Stored data entries:
────
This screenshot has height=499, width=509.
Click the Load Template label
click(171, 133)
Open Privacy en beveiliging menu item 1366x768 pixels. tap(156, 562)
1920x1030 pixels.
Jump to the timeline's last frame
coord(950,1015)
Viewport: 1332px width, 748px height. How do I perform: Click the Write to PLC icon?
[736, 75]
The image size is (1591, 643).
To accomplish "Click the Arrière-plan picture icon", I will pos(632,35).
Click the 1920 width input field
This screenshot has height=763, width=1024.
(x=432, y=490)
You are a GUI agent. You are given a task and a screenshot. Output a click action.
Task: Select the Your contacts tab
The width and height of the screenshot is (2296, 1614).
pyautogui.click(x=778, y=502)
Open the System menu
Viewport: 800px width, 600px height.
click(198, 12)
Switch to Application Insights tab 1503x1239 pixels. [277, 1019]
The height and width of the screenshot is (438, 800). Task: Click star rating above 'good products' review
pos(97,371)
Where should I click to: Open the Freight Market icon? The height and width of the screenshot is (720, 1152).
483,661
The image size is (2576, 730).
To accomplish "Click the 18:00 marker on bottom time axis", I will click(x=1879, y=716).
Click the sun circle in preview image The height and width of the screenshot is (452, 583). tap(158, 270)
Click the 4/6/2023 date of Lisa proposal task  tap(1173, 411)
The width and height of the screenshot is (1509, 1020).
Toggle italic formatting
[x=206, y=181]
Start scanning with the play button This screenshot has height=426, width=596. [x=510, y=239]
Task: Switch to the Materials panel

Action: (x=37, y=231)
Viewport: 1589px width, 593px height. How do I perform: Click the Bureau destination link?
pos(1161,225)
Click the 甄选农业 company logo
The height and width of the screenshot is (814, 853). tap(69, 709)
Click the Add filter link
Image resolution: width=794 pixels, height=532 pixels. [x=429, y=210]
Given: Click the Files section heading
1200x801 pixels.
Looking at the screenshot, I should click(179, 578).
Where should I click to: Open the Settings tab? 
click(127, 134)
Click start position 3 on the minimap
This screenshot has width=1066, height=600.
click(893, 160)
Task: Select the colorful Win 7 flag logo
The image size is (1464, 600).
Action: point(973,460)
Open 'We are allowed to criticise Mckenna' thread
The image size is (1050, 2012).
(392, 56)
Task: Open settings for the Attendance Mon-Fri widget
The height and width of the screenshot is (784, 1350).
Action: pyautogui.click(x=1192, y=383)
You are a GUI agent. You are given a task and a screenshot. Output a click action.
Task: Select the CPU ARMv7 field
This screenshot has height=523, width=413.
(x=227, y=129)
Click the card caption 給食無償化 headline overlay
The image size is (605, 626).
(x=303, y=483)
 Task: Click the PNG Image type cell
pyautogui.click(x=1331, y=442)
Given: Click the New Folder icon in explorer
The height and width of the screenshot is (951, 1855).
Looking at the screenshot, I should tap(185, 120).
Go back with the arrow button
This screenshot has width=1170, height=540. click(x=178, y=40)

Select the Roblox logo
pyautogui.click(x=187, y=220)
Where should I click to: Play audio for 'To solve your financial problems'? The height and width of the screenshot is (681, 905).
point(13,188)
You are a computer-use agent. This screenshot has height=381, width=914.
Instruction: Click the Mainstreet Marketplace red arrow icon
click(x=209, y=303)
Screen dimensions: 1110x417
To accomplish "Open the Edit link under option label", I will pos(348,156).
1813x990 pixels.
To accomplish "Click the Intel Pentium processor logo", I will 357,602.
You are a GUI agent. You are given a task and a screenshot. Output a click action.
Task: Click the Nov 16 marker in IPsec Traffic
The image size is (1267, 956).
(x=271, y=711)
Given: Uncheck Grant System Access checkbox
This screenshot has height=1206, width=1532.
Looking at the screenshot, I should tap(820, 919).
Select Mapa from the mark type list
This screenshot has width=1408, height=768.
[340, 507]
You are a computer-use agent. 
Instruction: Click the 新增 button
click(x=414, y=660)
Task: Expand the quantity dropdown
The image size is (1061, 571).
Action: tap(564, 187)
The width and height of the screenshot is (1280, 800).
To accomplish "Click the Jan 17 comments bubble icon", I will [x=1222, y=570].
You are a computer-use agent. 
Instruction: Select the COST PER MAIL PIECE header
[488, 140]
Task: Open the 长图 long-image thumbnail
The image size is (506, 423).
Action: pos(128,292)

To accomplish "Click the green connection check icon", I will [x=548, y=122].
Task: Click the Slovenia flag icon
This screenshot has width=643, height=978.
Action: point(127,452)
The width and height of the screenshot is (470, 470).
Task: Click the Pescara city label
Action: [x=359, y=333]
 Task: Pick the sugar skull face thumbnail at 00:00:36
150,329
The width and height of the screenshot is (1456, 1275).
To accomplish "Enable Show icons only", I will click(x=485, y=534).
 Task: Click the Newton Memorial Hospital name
────
__The problem__
Reproduce the entries exactly, each one as given.

__Response for this exercise__
This screenshot has height=499, width=509.
Click the Load Template label
click(171, 133)
Open Privacy en beveiliging menu item 1366x768 pixels. tap(156, 562)
1920x1030 pixels.
Jump to the timeline's last frame
coord(950,1015)
Viewport: 1332px width, 748px height. How do I perform: Click the Write to PLC icon?
[736, 75]
The image size is (1591, 643).
To accomplish "Click the Arrière-plan picture icon", I will pos(632,35).
Click the 1920 width input field
This screenshot has height=763, width=1024.
(x=432, y=490)
You are a GUI agent. You are given a task and a screenshot. Output a click action.
Task: Select the Your contacts tab
The width and height of the screenshot is (2296, 1614).
pyautogui.click(x=778, y=502)
Open the System menu
Viewport: 800px width, 600px height.
click(198, 12)
Switch to Application Insights tab 1503x1239 pixels. [277, 1019]
The height and width of the screenshot is (438, 800). Task: Click star rating above 'good products' review
pos(97,371)
Where should I click to: Open the Freight Market icon? The height and width of the screenshot is (720, 1152).
483,661
The image size is (2576, 730).
To accomplish "Click the 18:00 marker on bottom time axis", I will click(x=1879, y=716).
Click the sun circle in preview image The height and width of the screenshot is (452, 583). tap(158, 270)
Click the 4/6/2023 date of Lisa proposal task  tap(1173, 411)
The width and height of the screenshot is (1509, 1020).
Toggle italic formatting
[x=206, y=181]
Start scanning with the play button This screenshot has height=426, width=596. [x=510, y=239]
Task: Switch to the Materials panel

Action: (x=37, y=231)
Viewport: 1589px width, 593px height. How do I perform: Click the Bureau destination link?
pos(1161,225)
Click the 甄选农业 company logo
The height and width of the screenshot is (814, 853). tap(69, 709)
Click the Add filter link
Image resolution: width=794 pixels, height=532 pixels. [x=429, y=210]
Given: Click the Files section heading
1200x801 pixels.
Looking at the screenshot, I should click(179, 578).
Where should I click to: Open the Settings tab? 
click(127, 134)
Click start position 3 on the minimap
This screenshot has width=1066, height=600.
click(893, 160)
Task: Select the colorful Win 7 flag logo
The image size is (1464, 600).
Action: point(973,460)
Open 'We are allowed to criticise Mckenna' thread
The image size is (1050, 2012).
(392, 56)
Task: Open settings for the Attendance Mon-Fri widget
The height and width of the screenshot is (784, 1350).
Action: pyautogui.click(x=1192, y=383)
You are a GUI agent. You are given a task and a screenshot. Output a click action.
Task: Select the CPU ARMv7 field
This screenshot has height=523, width=413.
(x=227, y=129)
Click the card caption 給食無償化 headline overlay
The image size is (605, 626).
(x=303, y=483)
 Task: Click the PNG Image type cell
pyautogui.click(x=1331, y=442)
Given: Click the New Folder icon in explorer
The height and width of the screenshot is (951, 1855).
Looking at the screenshot, I should tap(185, 120).
Go back with the arrow button
This screenshot has width=1170, height=540. click(x=178, y=40)

Select the Roblox logo
pyautogui.click(x=187, y=220)
Where should I click to: Play audio for 'To solve your financial problems'? The height and width of the screenshot is (681, 905).
point(13,188)
You are a computer-use agent. This screenshot has height=381, width=914.
Instruction: Click the Mainstreet Marketplace red arrow icon
click(x=209, y=303)
Screen dimensions: 1110x417
To accomplish "Open the Edit link under option label", I will pos(348,156).
1813x990 pixels.
To accomplish "Click the Intel Pentium processor logo", I will 357,602.
You are a GUI agent. You are given a task and a screenshot. Output a click action.
Task: Click the Nov 16 marker in IPsec Traffic
The image size is (1267, 956).
(x=271, y=711)
Given: Uncheck Grant System Access checkbox
This screenshot has height=1206, width=1532.
Looking at the screenshot, I should tap(820, 919).
Select Mapa from the mark type list
This screenshot has width=1408, height=768.
[340, 507]
You are a computer-use agent. 
Instruction: Click the 新增 button
click(x=414, y=660)
Task: Expand the quantity dropdown
The image size is (1061, 571).
Action: tap(564, 187)
The width and height of the screenshot is (1280, 800).
To accomplish "Click the Jan 17 comments bubble icon", I will [x=1222, y=570].
You are a computer-use agent. 
Instruction: Select the COST PER MAIL PIECE header
[488, 140]
Task: Open the 长图 long-image thumbnail
The image size is (506, 423).
Action: pos(128,292)

To accomplish "Click the green connection check icon", I will [x=548, y=122].
Task: Click the Slovenia flag icon
This screenshot has width=643, height=978.
Action: point(127,452)
The width and height of the screenshot is (470, 470).
Task: Click the Pescara city label
Action: [x=359, y=333]
 Task: Pick the sugar skull face thumbnail at 00:00:36
150,329
The width and height of the screenshot is (1456, 1275).
To accomplish "Enable Show icons only", I will click(x=485, y=534).
 Task: Click the Newton Memorial Hospital name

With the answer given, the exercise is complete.